Now he was joking about it, hoping I’d react. But the concept of animal totems was something I didn’t want to explore. Not now.

“No sharks circling,” I said as I slid the monocular into its case. Then I added in a voice loud enough to be heard across the water, “I thought I left the lights on, but I was wrong. You ever do something stupid like that?”

“Damn,” he said, recoiling. “What’s the deal? I’m not deaf.”

He put his hands over his ears as I said even louder, “I’m not going straight home. I have things to do at the marina.”

He looked at me like I was nuts. “Never raise your voice to a man who may or may not have recently eaten peyote. Jesus Christ! Especially out of the fucking blue. It’s like getting hit in the temple with ice balls.”

He was suspicious when I waved him closer, but I spoke softly. "We’re being watched.”

Someone was inside my stilt house, standing at the kitchen window.

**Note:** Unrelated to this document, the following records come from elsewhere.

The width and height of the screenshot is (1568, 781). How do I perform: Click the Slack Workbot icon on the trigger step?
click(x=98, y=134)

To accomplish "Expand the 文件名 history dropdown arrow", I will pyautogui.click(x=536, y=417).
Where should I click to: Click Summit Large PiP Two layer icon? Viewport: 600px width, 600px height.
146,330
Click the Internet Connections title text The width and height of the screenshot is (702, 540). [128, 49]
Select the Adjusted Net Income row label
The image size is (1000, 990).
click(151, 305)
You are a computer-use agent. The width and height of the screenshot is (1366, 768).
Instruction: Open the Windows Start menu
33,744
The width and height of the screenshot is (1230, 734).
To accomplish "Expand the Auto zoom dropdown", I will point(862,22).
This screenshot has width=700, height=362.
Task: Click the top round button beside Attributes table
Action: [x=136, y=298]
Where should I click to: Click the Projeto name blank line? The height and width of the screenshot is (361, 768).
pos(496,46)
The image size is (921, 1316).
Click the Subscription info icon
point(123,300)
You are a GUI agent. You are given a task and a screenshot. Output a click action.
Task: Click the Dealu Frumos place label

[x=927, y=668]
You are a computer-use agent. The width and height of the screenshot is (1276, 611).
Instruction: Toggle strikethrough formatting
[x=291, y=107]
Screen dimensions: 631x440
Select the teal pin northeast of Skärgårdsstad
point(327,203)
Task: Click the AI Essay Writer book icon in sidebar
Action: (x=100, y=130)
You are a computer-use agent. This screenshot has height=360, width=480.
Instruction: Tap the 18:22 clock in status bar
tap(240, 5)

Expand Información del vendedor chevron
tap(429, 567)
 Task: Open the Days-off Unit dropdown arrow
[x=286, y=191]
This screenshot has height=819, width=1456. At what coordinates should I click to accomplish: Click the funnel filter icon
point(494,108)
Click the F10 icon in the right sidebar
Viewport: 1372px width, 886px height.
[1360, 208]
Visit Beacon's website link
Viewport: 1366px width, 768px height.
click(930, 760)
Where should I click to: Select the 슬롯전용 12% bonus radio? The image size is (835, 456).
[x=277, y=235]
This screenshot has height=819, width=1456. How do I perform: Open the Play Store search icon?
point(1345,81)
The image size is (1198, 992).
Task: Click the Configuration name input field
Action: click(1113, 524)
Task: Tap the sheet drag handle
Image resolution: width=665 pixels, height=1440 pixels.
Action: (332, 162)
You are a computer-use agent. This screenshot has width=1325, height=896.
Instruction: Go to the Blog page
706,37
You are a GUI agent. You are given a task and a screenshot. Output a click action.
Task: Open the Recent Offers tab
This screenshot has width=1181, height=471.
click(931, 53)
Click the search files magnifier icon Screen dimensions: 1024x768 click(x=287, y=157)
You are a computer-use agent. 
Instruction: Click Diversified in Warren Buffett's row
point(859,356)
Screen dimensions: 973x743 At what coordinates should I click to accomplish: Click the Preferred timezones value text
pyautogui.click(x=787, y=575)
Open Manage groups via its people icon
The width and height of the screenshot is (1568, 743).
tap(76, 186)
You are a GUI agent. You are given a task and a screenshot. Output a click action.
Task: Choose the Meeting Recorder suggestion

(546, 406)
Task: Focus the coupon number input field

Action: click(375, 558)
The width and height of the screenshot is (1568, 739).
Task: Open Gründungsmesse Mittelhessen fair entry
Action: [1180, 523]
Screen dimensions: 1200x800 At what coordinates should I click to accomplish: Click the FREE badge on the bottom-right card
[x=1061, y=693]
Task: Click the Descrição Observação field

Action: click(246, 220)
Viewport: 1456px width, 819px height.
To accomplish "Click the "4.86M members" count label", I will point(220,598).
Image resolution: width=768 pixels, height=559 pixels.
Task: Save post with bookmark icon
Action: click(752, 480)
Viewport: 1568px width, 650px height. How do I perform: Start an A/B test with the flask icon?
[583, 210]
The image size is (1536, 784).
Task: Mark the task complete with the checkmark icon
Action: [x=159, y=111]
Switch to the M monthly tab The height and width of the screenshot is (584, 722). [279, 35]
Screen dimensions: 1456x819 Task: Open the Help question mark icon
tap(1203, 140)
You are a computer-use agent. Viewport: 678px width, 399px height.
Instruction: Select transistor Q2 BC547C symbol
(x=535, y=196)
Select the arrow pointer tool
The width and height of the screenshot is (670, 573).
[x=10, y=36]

A man, not a woman.

I came through the living room, switching on lights that didn’t work, swearing aloud as if I didn’t know someone was in the house. Whoever it was had found the breaker panel in the utility closet, and offed the master switch. Had to be, or the generator would be running.

Maybe that’s where the man was hiding. Or men-in the utility closet.

I had a brilliant little Triad LED flashlight in my pocket, but didn’t use it because I was wearing the green-eye. As long as the power was off, I had the advantage. No way my visitors could know.

In my hand, I had a chunk of axe handle, wrapped with manila cord. My friend, Matthiessen, gave it to me years ago, nicely weighted for dispatching fish. I would’ve preferred to be carrying a handgun-the SIG Sauer, or the little Colt. 380-but they were in the hidden floor compartment beneath my bed.